Problem statement. Lay out the lines below as a JSON list of strings, one string per line and no blank lines. Include everything from the line containing "This screenshot has height=1854, width=1043." down to the line containing "the 'Notifications' text", with both of those lines included.

Exercise input.
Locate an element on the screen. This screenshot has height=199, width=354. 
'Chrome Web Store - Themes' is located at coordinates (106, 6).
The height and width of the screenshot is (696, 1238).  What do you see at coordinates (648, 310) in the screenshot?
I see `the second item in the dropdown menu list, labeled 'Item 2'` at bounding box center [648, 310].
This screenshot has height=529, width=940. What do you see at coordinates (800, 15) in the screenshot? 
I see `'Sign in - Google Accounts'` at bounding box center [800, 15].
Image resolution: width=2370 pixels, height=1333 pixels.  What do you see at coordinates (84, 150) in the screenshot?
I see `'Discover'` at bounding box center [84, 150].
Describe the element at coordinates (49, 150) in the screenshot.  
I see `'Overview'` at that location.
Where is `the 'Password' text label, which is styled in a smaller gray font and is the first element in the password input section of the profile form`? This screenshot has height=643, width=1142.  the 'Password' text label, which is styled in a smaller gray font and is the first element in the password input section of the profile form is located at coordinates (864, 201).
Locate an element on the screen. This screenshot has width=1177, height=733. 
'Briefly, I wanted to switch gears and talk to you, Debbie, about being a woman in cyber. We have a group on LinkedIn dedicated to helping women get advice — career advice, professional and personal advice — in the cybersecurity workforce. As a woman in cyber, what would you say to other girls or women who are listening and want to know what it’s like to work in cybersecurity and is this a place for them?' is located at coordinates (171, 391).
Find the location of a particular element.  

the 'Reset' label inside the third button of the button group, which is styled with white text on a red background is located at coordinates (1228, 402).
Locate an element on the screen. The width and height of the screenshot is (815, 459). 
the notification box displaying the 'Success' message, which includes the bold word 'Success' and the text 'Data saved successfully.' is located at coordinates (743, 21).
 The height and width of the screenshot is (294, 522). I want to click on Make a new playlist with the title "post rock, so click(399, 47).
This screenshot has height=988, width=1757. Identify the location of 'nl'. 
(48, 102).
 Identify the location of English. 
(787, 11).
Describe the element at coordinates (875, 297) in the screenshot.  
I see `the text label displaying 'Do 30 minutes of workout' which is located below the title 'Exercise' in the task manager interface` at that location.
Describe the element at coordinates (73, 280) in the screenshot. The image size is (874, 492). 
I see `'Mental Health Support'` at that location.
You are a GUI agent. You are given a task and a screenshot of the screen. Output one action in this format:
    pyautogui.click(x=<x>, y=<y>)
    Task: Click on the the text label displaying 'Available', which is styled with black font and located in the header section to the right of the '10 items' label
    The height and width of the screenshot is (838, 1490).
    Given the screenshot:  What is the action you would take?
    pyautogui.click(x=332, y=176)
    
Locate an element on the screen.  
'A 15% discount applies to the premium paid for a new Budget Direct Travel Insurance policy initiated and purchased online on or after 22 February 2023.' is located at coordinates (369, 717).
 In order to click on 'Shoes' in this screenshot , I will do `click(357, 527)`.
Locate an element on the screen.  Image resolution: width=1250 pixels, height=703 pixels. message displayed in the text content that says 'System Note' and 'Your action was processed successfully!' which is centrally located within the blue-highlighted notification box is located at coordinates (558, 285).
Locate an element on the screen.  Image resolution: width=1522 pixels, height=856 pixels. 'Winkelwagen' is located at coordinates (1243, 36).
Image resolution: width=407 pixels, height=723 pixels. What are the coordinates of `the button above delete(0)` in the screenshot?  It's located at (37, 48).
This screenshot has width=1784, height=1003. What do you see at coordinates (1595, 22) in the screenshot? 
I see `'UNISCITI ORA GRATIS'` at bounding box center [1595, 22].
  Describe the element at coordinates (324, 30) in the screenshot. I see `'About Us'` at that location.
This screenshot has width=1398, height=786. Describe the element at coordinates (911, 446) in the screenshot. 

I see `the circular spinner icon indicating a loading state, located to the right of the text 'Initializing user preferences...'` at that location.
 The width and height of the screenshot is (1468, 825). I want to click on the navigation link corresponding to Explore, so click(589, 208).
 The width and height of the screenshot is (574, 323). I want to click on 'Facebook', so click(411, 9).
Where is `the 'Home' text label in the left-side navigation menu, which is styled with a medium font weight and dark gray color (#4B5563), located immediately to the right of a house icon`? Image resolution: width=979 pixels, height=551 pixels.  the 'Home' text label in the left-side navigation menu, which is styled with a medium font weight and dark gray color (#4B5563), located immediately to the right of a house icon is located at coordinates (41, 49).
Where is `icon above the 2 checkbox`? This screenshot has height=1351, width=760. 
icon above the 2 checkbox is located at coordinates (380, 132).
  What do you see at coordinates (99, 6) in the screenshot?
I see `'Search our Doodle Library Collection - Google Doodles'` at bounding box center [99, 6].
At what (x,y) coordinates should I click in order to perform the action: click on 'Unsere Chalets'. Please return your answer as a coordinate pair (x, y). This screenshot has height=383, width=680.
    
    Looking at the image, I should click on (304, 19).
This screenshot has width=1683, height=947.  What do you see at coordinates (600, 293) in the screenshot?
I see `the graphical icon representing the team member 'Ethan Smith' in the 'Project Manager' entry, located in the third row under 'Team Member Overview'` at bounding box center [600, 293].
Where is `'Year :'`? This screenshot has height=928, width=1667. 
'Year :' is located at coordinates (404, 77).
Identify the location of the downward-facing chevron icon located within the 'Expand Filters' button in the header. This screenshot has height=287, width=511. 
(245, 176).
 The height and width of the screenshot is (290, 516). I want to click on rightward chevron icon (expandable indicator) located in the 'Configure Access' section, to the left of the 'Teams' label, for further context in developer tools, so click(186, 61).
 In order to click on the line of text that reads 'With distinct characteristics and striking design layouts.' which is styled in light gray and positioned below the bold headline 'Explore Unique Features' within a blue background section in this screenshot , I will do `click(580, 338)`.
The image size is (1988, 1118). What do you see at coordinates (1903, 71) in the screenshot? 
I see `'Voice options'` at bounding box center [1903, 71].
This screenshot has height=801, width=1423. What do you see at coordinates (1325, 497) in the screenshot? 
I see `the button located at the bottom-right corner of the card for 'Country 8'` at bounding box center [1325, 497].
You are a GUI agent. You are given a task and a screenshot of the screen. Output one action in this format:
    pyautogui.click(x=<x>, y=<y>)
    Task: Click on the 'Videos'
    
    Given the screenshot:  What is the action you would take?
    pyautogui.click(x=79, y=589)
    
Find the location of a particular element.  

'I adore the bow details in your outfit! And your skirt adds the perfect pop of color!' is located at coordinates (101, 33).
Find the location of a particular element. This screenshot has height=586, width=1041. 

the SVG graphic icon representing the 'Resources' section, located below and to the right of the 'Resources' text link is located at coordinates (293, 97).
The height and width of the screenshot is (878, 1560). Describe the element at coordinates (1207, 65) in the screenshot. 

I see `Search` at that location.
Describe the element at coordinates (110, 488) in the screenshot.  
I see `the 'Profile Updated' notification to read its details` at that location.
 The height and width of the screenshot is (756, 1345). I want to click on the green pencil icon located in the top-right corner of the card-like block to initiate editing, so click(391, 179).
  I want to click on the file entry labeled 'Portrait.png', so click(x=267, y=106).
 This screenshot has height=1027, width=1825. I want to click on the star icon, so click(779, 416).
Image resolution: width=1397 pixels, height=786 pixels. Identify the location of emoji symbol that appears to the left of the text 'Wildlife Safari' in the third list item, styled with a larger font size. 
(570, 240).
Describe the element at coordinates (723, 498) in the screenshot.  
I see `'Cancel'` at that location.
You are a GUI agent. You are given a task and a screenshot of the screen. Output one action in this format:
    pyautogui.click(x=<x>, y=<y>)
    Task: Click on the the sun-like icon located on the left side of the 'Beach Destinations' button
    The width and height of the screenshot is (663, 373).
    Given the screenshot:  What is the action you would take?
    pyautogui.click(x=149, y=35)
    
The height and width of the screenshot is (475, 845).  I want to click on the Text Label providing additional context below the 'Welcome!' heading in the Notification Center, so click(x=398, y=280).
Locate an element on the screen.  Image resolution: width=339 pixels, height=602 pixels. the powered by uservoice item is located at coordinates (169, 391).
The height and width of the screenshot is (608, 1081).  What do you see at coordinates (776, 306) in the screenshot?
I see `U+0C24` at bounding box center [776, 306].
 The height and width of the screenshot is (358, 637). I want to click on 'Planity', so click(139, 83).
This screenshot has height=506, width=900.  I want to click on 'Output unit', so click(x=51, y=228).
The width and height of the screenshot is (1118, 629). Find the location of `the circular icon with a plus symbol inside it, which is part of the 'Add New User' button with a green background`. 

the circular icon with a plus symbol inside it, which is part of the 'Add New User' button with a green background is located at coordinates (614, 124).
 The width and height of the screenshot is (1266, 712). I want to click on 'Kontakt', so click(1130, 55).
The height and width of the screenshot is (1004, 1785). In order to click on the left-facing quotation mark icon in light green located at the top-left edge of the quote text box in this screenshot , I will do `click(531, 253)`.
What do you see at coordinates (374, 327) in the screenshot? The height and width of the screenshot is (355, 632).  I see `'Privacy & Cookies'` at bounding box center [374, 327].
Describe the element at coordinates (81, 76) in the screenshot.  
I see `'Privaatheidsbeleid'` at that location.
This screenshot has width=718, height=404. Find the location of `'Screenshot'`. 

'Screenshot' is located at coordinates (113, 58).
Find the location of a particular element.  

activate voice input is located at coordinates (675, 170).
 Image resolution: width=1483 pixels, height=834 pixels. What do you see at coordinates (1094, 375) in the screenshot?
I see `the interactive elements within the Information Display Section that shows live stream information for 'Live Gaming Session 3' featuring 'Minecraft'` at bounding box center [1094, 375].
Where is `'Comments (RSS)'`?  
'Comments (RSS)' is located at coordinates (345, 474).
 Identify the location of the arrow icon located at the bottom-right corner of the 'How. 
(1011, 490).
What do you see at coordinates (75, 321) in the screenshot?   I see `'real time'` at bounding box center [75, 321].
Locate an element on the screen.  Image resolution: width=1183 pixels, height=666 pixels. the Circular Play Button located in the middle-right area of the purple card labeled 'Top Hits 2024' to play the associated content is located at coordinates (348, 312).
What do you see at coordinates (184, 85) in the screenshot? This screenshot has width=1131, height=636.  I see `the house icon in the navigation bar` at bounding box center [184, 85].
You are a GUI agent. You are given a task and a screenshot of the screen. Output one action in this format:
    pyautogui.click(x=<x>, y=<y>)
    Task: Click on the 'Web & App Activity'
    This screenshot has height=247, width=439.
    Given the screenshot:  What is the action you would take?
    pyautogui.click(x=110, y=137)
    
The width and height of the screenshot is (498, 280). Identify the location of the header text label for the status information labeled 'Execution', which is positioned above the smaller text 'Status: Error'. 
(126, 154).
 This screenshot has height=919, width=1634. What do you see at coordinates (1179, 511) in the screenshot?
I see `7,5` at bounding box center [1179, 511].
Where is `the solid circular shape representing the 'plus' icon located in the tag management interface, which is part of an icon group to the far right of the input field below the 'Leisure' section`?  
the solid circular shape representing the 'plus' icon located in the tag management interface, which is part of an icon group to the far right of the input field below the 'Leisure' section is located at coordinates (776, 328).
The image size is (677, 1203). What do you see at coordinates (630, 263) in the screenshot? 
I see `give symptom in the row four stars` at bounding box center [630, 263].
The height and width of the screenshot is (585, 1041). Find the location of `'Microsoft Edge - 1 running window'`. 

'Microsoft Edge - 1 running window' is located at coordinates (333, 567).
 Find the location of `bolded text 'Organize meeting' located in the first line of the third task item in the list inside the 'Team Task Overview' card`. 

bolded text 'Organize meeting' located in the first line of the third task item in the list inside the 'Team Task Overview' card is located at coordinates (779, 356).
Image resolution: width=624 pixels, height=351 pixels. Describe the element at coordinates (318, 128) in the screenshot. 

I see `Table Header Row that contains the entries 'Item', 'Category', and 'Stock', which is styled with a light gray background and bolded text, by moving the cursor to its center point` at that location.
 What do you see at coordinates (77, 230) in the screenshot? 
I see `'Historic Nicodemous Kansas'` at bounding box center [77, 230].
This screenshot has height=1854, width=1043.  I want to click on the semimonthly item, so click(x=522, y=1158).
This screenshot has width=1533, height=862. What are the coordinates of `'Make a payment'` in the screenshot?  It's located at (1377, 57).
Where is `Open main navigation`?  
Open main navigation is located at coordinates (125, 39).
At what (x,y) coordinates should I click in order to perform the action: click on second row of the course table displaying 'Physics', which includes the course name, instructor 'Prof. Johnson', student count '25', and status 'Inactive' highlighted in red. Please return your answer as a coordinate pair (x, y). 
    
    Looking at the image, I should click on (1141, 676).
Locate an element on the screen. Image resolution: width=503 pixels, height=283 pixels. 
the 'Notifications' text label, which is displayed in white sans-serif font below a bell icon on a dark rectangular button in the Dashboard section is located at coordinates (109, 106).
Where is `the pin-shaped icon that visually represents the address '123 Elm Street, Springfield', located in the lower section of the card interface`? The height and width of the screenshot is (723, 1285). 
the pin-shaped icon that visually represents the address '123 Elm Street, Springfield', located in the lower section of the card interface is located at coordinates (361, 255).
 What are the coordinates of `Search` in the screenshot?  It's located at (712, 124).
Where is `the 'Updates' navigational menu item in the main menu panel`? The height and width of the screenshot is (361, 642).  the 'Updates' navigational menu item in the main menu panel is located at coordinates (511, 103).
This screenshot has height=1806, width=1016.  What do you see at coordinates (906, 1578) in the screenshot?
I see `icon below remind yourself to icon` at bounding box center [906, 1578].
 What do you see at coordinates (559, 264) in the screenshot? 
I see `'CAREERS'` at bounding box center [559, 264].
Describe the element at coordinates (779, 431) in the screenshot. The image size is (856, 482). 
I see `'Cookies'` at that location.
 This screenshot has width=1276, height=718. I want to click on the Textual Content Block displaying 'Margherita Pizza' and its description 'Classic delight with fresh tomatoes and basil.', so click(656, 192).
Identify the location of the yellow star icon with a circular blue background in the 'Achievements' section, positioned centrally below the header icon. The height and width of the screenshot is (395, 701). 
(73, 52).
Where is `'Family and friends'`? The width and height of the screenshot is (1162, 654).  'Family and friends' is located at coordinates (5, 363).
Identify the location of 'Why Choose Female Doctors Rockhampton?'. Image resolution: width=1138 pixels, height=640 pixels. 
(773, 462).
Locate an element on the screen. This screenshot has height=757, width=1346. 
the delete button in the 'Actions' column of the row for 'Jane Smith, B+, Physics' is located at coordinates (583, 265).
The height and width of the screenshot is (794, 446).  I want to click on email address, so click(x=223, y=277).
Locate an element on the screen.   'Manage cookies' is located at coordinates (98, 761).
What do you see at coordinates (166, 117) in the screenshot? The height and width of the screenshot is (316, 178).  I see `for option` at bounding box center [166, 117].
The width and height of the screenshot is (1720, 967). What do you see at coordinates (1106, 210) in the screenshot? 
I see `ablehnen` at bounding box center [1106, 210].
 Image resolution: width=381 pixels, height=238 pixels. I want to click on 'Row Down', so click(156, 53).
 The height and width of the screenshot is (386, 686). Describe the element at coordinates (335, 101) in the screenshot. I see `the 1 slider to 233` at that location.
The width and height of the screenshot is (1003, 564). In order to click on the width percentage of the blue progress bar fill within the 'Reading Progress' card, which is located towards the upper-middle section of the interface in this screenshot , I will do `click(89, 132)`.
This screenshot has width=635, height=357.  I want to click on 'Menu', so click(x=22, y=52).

Correct answer.
[
  "This screenshot has height=1854, width=1043.  I want to click on the semimonthly item, so click(x=522, y=1158).",
  "This screenshot has width=1533, height=862. What are the coordinates of `'Make a payment'` in the screenshot?  It's located at (1377, 57).",
  "Where is `Open main navigation`?  ",
  "Open main navigation is located at coordinates (125, 39).",
  "At what (x,y) coordinates should I click in order to perform the action: click on second row of the course table displaying 'Physics', which includes the course name, instructor 'Prof. Johnson', student count '25', and status 'Inactive' highlighted in red. Please return your answer as a coordinate pair (x, y). ",
  "    Looking at the image, I should click on (1141, 676).",
  "Locate an element on the screen. Image resolution: width=503 pixels, height=283 pixels. ",
  "the 'Notifications' text label, which is displayed in white sans-serif font below a bell icon on a dark rectangular button in the Dashboard section is located at coordinates (109, 106)."
]